◆ **Data rows**
»»

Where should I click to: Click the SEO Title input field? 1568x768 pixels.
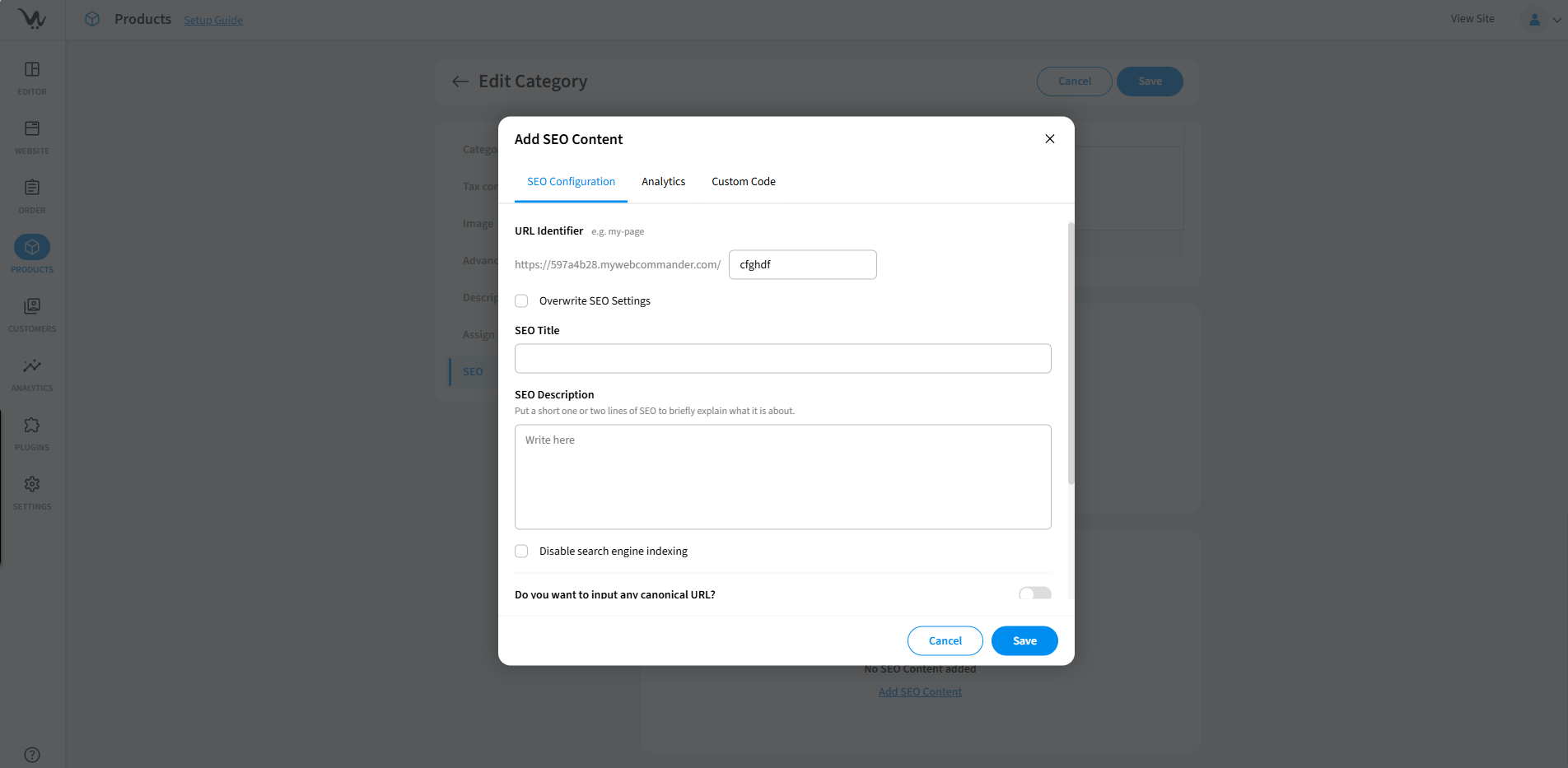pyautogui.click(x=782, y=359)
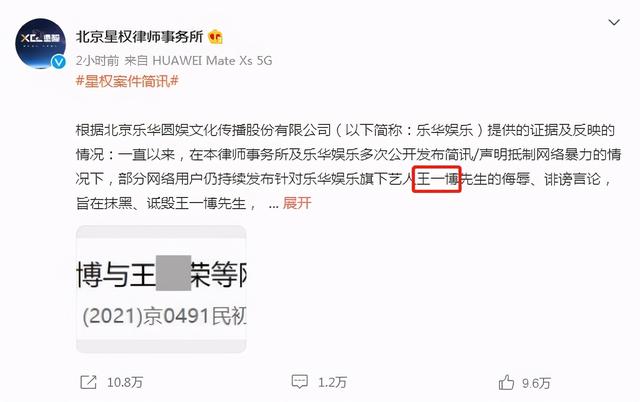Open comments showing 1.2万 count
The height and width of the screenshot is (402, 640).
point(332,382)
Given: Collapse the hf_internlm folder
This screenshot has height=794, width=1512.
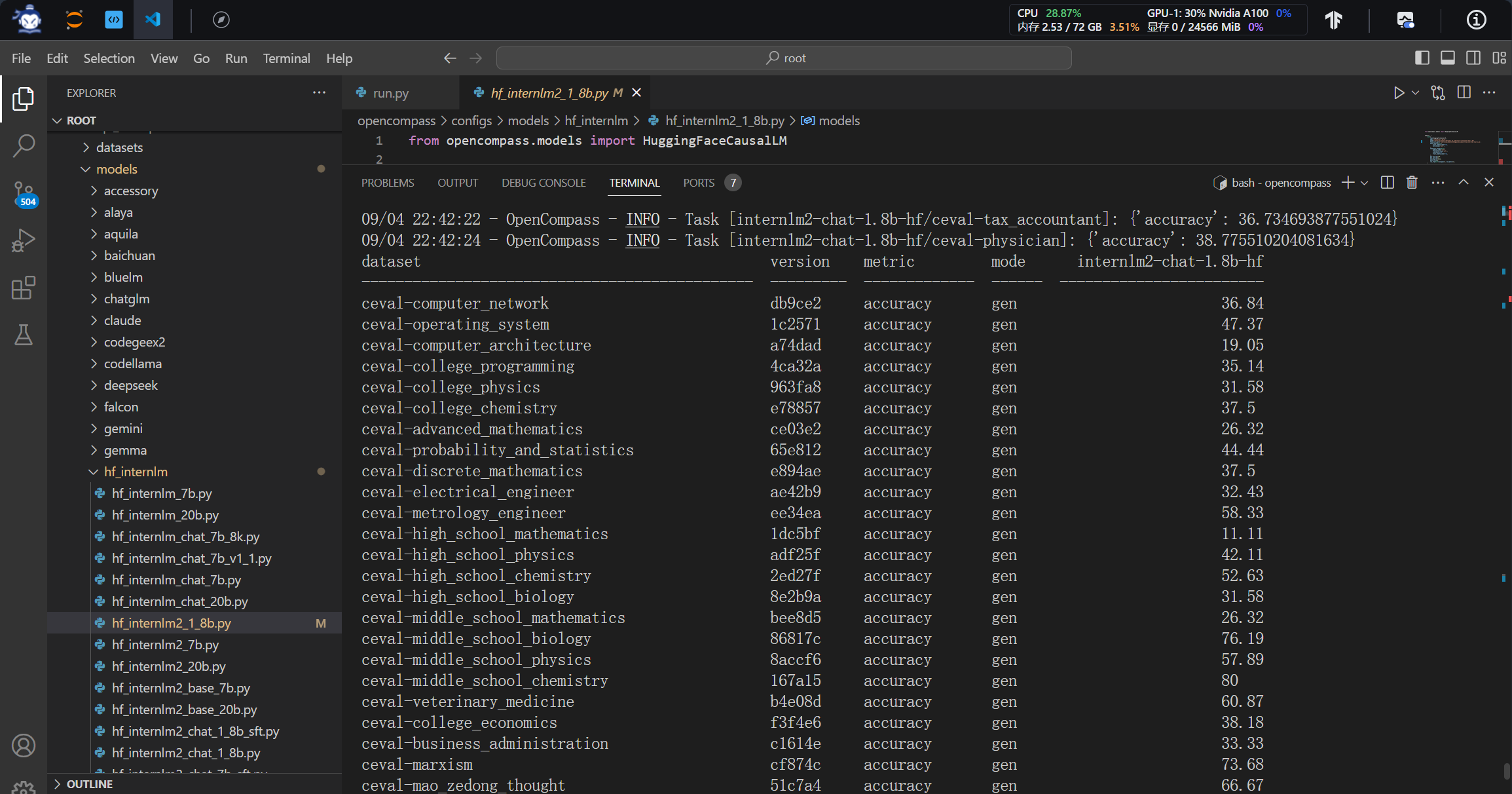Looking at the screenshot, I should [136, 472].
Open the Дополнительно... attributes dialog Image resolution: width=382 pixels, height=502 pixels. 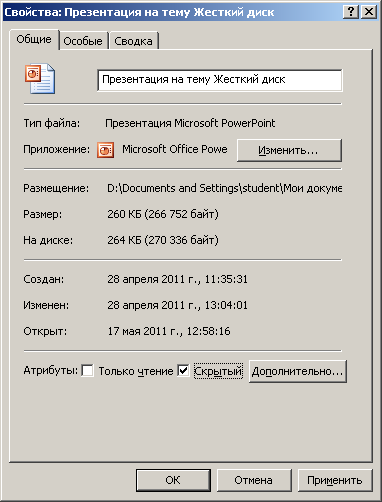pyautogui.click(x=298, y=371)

««
»»

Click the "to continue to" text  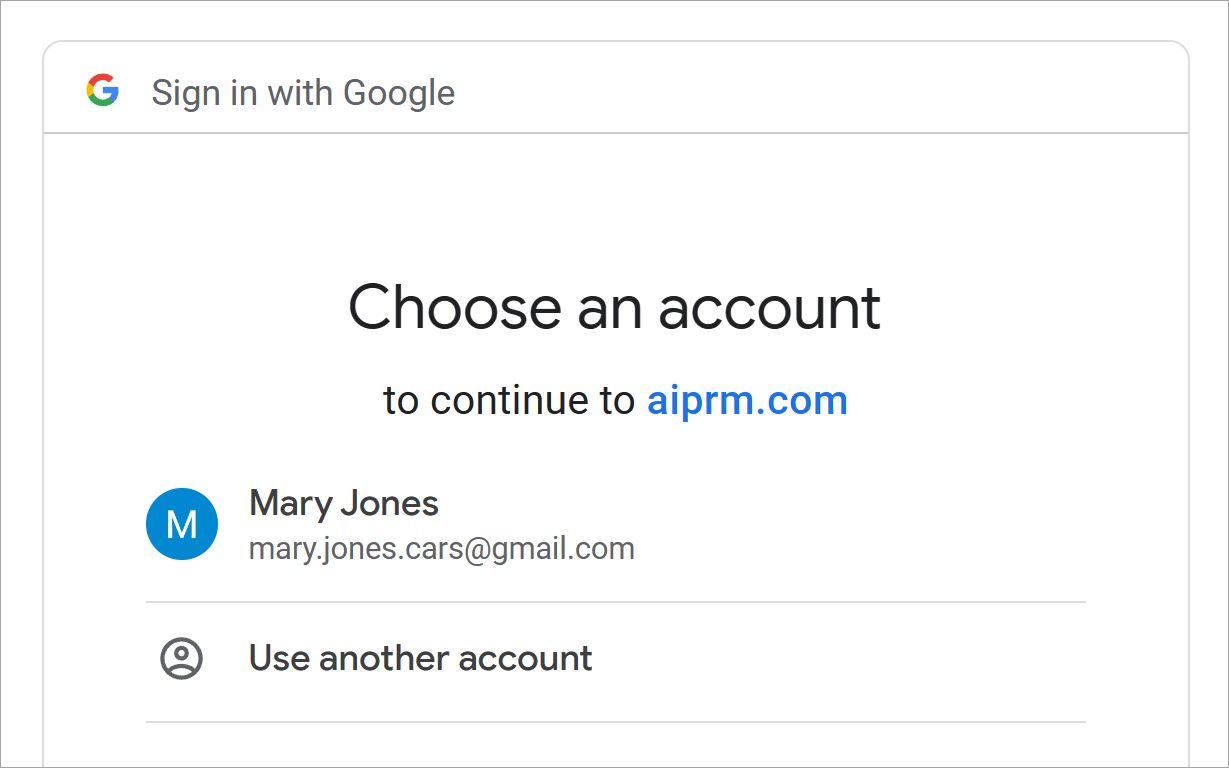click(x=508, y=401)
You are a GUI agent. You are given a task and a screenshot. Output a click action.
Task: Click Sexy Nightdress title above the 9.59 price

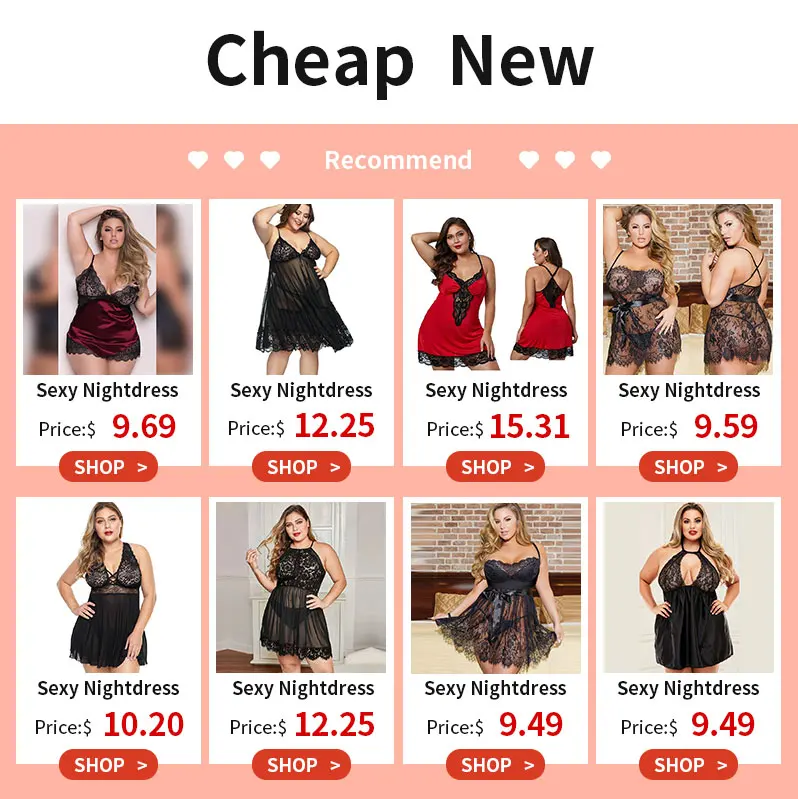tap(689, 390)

««

◆ **Directive**
Rewrite the lines of the records starting at the line containing "You are a GUI" and ending at the line containing "tap(689, 390)", replacing "Nightdress" with "Nightgown" and changing nothing else. Leave the pictures out.

◆ **Task response**
You are a GUI agent. You are given a task and a screenshot. Output a click action.
Task: Click Sexy Nightgown title above the 9.59 price

tap(689, 390)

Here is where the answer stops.